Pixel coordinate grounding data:
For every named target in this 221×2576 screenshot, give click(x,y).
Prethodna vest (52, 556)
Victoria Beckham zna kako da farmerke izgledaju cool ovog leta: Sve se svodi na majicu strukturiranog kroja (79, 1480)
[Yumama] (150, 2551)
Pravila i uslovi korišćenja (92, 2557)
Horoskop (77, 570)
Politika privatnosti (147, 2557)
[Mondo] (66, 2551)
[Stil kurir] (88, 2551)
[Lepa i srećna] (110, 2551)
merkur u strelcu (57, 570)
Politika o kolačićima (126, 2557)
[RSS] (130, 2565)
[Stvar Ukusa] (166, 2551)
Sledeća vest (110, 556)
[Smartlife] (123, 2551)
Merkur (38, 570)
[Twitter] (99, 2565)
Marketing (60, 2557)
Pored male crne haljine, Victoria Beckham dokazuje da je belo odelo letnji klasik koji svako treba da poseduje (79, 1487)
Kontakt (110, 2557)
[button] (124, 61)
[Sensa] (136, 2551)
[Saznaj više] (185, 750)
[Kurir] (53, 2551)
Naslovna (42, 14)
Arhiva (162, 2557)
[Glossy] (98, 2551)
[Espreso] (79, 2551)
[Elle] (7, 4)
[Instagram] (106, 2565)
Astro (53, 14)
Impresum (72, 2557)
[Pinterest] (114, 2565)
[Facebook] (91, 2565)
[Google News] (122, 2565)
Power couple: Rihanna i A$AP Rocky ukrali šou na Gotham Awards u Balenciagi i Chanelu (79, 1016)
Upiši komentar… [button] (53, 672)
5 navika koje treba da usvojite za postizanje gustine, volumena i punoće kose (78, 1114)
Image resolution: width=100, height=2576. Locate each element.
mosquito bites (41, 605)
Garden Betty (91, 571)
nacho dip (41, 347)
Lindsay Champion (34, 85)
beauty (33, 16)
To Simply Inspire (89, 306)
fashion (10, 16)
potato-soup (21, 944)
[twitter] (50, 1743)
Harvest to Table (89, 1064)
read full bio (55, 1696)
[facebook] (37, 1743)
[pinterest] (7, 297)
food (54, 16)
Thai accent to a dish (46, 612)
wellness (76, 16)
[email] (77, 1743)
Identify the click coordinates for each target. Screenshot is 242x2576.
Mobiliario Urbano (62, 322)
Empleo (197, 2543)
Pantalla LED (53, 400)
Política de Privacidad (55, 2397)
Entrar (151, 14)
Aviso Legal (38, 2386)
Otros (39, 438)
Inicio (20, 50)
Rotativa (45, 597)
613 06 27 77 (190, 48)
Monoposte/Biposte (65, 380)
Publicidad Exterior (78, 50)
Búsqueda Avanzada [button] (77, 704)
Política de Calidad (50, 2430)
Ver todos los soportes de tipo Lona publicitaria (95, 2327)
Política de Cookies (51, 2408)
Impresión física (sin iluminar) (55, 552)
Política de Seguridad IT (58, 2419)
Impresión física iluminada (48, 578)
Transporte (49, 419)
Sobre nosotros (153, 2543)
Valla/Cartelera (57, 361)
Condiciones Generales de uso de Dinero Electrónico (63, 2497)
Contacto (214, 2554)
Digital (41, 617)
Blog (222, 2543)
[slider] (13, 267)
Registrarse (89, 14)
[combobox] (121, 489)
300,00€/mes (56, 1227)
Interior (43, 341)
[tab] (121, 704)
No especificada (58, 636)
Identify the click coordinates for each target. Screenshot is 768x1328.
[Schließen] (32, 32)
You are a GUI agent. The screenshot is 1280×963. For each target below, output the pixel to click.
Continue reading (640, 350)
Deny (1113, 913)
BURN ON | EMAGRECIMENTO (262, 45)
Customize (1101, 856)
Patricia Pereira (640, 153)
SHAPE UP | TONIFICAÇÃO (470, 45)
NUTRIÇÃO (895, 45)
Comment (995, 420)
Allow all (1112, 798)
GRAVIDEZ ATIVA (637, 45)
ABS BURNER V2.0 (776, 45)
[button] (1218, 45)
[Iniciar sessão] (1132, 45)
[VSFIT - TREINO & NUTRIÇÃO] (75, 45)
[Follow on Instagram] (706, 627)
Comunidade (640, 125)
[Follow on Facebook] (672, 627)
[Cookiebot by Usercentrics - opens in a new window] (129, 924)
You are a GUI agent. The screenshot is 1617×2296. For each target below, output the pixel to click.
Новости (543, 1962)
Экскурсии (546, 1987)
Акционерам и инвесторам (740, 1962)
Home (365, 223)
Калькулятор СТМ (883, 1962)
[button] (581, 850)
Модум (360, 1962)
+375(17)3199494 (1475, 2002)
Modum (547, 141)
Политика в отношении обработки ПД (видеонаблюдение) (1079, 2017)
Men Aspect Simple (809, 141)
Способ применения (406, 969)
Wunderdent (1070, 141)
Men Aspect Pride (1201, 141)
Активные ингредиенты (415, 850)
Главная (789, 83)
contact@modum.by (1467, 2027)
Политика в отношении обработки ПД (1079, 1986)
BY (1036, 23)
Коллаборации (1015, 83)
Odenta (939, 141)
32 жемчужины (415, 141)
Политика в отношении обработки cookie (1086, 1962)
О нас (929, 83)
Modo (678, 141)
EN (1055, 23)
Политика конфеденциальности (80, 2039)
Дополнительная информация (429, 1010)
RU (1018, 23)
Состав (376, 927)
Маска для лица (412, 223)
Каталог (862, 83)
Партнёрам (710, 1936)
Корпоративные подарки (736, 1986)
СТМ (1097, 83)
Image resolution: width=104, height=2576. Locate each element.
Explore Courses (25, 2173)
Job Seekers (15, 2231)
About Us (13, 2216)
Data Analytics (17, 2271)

WHAT IS EXPECTED =>
Print each record again. Nothing may be left out.

SOLVED EXERCISE =>
For every named target in this 221×2576 screenshot, give click(x,y).
Prethodna vest (52, 556)
Victoria Beckham zna kako da farmerke izgledaju cool ovog leta: Sve se svodi na majicu strukturiranog kroja (79, 1480)
[Yumama] (150, 2551)
Pravila i uslovi korišćenja (92, 2557)
Horoskop (77, 570)
Politika privatnosti (147, 2557)
[Mondo] (66, 2551)
[Stil kurir] (88, 2551)
[Lepa i srećna] (110, 2551)
merkur u strelcu (57, 570)
Politika o kolačićima (126, 2557)
[RSS] (130, 2565)
[Stvar Ukusa] (166, 2551)
Sledeća vest (110, 556)
[Smartlife] (123, 2551)
Merkur (38, 570)
[Twitter] (99, 2565)
Marketing (60, 2557)
Pored male crne haljine, Victoria Beckham dokazuje da je belo odelo letnji klasik koji svako treba da poseduje (79, 1487)
Kontakt (110, 2557)
[button] (124, 61)
[Sensa] (136, 2551)
[Saznaj više] (185, 750)
[Kurir] (53, 2551)
Naslovna (42, 14)
Arhiva (162, 2557)
[Glossy] (98, 2551)
[Espreso] (79, 2551)
[Elle] (7, 4)
[Instagram] (106, 2565)
Astro (53, 14)
Impresum (72, 2557)
[Pinterest] (114, 2565)
[Facebook] (91, 2565)
[Google News] (122, 2565)
Power couple: Rihanna i A$AP Rocky ukrali šou na Gotham Awards u Balenciagi i Chanelu (79, 1016)
Upiši komentar… [button] (53, 672)
5 navika koje treba da usvojite za postizanje gustine, volumena i punoće kose (78, 1114)
Image resolution: width=100, height=2576. Locate each element.
mosquito bites (41, 605)
Garden Betty (91, 571)
nacho dip (41, 347)
Lindsay Champion (34, 85)
beauty (33, 16)
To Simply Inspire (89, 306)
fashion (10, 16)
potato-soup (21, 944)
[twitter] (50, 1743)
Harvest to Table (89, 1064)
read full bio (55, 1696)
[facebook] (37, 1743)
[pinterest] (7, 297)
food (54, 16)
Thai accent to a dish (46, 612)
wellness (76, 16)
[email] (77, 1743)
Identify the click coordinates for each target. Screenshot is 242x2576.
Mobiliario Urbano (62, 322)
Empleo (197, 2543)
Pantalla LED (53, 400)
Política de Privacidad (55, 2397)
Entrar (151, 14)
Aviso Legal (38, 2386)
Otros (39, 438)
Inicio (20, 50)
Rotativa (45, 597)
613 06 27 77 (190, 48)
Monoposte/Biposte (65, 380)
Publicidad Exterior (78, 50)
Búsqueda Avanzada [button] (77, 704)
Política de Calidad (50, 2430)
Ver todos los soportes de tipo Lona publicitaria (95, 2327)
Política de Cookies (51, 2408)
Impresión física (sin iluminar) (55, 552)
Política de Seguridad IT (58, 2419)
Impresión física iluminada (48, 578)
Transporte (49, 419)
Sobre nosotros (153, 2543)
Valla/Cartelera (57, 361)
Condiciones Generales de uso de Dinero Electrónico (63, 2497)
Contacto (214, 2554)
Digital (41, 617)
Blog (222, 2543)
[slider] (13, 267)
Registrarse (89, 14)
[combobox] (121, 489)
300,00€/mes (56, 1227)
Interior (43, 341)
[tab] (121, 704)
No especificada (58, 636)
Identify the click coordinates for each target. Screenshot is 768x1328.
[Schließen] (32, 32)
You are a GUI agent. The screenshot is 1280×963. For each target below, output the pixel to click.
Continue reading (640, 350)
Deny (1113, 913)
BURN ON | EMAGRECIMENTO (262, 45)
Customize (1101, 856)
Patricia Pereira (640, 153)
SHAPE UP | TONIFICAÇÃO (470, 45)
NUTRIÇÃO (895, 45)
Comment (995, 420)
Allow all (1112, 798)
GRAVIDEZ ATIVA (637, 45)
ABS BURNER V2.0 (776, 45)
[button] (1218, 45)
[Iniciar sessão] (1132, 45)
[VSFIT - TREINO & NUTRIÇÃO] (75, 45)
[Follow on Instagram] (706, 627)
Comunidade (640, 125)
[Follow on Facebook] (672, 627)
[Cookiebot by Usercentrics - opens in a new window] (129, 924)
You are a GUI agent. The screenshot is 1617×2296. For each target below, output the pixel to click.
Новости (543, 1962)
Экскурсии (546, 1987)
Акционерам и инвесторам (740, 1962)
Home (365, 223)
Калькулятор СТМ (883, 1962)
[button] (581, 850)
Модум (360, 1962)
+375(17)3199494 (1475, 2002)
Modum (547, 141)
Политика в отношении обработки ПД (видеонаблюдение) (1079, 2017)
Men Aspect Simple (809, 141)
Способ применения (406, 969)
Wunderdent (1070, 141)
Men Aspect Pride (1201, 141)
Активные ингредиенты (415, 850)
Главная (789, 83)
contact@modum.by (1467, 2027)
Политика в отношении обработки ПД (1079, 1986)
BY (1036, 23)
Коллаборации (1015, 83)
Odenta (939, 141)
32 жемчужины (415, 141)
Политика в отношении обработки cookie (1086, 1962)
О нас (929, 83)
Modo (678, 141)
EN (1055, 23)
Политика конфеденциальности (80, 2039)
Дополнительная информация (429, 1010)
RU (1018, 23)
Состав (376, 927)
Маска для лица (412, 223)
Каталог (862, 83)
Партнёрам (710, 1936)
Корпоративные подарки (736, 1986)
СТМ (1097, 83)
Image resolution: width=104, height=2576. Locate each element.
Explore Courses (25, 2173)
Job Seekers (15, 2231)
About Us (13, 2216)
Data Analytics (17, 2271)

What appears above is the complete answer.